© 2010 S.H. Parker
"Amen" (אָמֵן) may be the best know word in Torah. Jews, Christians and Muslims all use it. Christians use it at the end of prayers and hymns. Muslims terminate supplications with "amen." Even the most flagrantly irreligious folks know and use it to express agreement.
Is that whatאָמֵן means, "I agree?" Or, "I agree?" - That's what most people think.
As I draft this, we've just finished reading parshah Ki Tavo (Devarim 26:1 ff). The most prominent and striking passages in Ki Tavo are the "Blessings and Curses," starting at 27:1.
Moshe and the elders begin (27:1) by ordering a well written copy of the torah be placed in public view (standard near eastern practice) immediately on crossing the Jordan, in Shechem. This is just a stele.
Then an alter must be built. A burnt offering and well-being (peace) offerings are to be made and eaten (most sacrifices were eaten by the person(s) offering the sacrifice -- hence my claim that Jews invented the barbeque picnic-- the burnt offering being the primary, possibly only, exception).
Then something quite striking is described. The people are divided into two groups, one to stand on Mount Gerizim, the other on Mount Ebal. The Levites then loudly proclaim "Cursed be the one that ..." twelve times, twelve curses. This is followed by "Blessed are you..."
Mounts Gerizim (left) and Ebal (right), i.e., Shechem (modern
But, after each curse,
|וְאָמַר כָּל-הָעָם, אָמֵן||All the people said "amen"|
(this can also be correctly translated "The people will say 'Amen'" but that doesn't seem correct here, even though many chumashim render it that way).
The curses are the most awful predictions of what will happen for failing to listen to and do the mitzvot. And "the people said 'amen'!"
If "amen" means "I agree" or "I strongly agree," should we render thus: "Cursed be he that perverts the justice due to the stranger, fatherless or widow. And the people said 'we agree'?"

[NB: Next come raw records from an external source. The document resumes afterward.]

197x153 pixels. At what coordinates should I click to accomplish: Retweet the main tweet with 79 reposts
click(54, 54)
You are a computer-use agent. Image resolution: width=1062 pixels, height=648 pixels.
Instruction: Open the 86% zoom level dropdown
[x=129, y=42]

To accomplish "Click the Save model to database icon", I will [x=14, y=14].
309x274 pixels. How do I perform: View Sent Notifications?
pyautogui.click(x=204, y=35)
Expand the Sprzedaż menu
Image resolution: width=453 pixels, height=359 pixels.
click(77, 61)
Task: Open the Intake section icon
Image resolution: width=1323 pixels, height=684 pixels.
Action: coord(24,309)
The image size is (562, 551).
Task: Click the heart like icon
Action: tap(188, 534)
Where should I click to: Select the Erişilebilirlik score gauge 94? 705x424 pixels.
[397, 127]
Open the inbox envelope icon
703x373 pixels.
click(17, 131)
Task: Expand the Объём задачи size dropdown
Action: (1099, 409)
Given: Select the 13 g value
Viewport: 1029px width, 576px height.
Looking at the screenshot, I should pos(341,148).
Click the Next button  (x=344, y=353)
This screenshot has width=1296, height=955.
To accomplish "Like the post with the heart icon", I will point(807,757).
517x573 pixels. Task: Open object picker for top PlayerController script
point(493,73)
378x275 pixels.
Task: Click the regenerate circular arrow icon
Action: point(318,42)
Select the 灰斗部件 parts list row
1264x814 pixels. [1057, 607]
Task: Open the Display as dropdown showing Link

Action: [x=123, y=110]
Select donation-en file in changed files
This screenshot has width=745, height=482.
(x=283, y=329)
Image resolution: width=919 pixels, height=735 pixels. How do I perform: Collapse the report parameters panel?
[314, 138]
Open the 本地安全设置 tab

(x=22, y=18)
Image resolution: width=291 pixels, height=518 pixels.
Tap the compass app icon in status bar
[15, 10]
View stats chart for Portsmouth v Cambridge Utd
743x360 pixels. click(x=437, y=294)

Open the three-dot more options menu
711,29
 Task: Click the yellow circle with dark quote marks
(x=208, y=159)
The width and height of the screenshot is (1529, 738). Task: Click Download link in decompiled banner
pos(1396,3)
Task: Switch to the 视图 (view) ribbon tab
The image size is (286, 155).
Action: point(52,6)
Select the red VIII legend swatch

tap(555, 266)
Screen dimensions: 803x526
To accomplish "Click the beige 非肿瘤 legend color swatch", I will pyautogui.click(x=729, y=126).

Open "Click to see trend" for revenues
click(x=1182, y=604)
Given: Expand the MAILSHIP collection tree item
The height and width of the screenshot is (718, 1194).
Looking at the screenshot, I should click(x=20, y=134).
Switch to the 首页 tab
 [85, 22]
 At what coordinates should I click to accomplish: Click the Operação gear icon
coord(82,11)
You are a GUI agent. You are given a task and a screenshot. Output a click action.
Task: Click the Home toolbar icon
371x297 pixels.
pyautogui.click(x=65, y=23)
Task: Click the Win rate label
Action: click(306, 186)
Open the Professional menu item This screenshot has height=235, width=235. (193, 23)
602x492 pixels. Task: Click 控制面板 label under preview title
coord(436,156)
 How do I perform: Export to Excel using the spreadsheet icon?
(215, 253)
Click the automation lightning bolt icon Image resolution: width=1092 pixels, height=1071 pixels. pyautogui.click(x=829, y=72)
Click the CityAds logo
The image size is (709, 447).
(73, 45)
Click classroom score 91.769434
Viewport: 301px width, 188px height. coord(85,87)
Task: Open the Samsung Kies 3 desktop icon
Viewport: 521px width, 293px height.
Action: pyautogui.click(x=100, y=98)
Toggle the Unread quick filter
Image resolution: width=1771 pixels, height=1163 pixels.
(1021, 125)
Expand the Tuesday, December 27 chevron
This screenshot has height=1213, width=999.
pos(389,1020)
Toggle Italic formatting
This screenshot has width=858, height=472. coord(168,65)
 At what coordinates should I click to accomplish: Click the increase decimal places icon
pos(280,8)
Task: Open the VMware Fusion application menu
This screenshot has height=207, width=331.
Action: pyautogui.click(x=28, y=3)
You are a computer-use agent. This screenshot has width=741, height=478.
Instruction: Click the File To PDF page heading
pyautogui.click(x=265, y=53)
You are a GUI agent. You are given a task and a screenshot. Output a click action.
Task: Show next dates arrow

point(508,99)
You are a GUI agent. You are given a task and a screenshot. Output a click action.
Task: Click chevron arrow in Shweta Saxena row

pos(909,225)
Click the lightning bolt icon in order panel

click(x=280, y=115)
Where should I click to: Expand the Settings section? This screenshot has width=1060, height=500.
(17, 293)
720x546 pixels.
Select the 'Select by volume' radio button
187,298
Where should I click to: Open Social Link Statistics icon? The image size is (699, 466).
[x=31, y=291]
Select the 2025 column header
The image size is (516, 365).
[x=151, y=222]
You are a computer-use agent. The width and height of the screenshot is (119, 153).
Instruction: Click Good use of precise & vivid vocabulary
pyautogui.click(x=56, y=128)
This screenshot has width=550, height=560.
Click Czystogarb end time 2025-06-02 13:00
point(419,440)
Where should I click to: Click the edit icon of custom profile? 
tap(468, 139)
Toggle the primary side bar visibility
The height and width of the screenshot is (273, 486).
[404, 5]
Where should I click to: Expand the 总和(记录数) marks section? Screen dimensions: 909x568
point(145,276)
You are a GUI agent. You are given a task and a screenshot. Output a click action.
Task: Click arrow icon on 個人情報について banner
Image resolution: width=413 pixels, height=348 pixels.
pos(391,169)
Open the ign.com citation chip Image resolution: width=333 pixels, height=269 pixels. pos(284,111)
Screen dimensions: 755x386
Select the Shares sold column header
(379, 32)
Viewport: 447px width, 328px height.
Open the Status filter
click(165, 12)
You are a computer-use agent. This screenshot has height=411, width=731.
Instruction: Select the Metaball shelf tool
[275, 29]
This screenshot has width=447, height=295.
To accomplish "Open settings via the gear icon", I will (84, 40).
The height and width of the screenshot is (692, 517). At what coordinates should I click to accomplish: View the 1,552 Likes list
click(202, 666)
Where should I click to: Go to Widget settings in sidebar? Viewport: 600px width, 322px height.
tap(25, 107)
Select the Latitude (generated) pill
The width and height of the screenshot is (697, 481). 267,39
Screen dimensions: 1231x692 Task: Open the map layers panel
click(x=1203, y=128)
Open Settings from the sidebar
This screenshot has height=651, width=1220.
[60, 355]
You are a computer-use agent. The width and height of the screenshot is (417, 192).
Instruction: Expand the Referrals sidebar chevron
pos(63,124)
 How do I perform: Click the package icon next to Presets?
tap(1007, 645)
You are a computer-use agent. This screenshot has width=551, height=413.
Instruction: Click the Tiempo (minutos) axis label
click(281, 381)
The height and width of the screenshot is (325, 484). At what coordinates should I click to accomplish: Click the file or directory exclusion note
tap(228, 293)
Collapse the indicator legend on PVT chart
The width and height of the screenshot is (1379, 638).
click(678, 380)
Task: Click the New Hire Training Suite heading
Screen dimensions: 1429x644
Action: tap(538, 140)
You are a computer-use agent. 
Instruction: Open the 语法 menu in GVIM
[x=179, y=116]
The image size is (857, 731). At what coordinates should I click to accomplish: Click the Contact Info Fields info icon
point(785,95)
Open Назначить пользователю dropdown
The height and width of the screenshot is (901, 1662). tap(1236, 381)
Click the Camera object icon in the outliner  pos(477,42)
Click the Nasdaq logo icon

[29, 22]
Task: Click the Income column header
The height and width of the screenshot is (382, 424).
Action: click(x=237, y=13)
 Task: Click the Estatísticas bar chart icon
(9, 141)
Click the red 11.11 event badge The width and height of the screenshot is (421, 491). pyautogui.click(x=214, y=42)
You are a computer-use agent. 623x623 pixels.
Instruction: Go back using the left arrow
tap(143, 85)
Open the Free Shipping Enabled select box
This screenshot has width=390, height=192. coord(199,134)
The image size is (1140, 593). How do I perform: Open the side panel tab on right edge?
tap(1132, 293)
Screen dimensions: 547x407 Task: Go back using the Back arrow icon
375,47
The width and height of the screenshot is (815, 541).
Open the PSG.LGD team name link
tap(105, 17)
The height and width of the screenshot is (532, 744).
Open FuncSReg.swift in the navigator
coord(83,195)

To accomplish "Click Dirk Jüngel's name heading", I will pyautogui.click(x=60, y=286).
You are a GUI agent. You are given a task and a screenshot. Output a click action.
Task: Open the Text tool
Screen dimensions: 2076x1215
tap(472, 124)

"Yeah, right, that's a good idea! Curse that dude!"
I don't think so.
Rabbi Victor Weissberg sites tractate Sanhedrin (111a; also see Shabbat 119b), arguing thatאָמֵן is an acronym for אל מלך נאמן (’El melekh ne’eman, "God trustworthy King" -- note, this is the phrase we say immediately before reciting the shma.)
The etymology of אָמֵן
אָמֵן comes from the root א-מ-ן (aman), meaning to be firm, confirmed, reliable.
Pointilized as it is in אָמֵן, the word means "let it be," "so be it" or, in the immoral words of Jean Luc Picard, "make it so."
When we say אָמֵן, at the end of a brucha, in response to any statement, we are saying "make it so." It is, therefore, a term not to be taken lightly.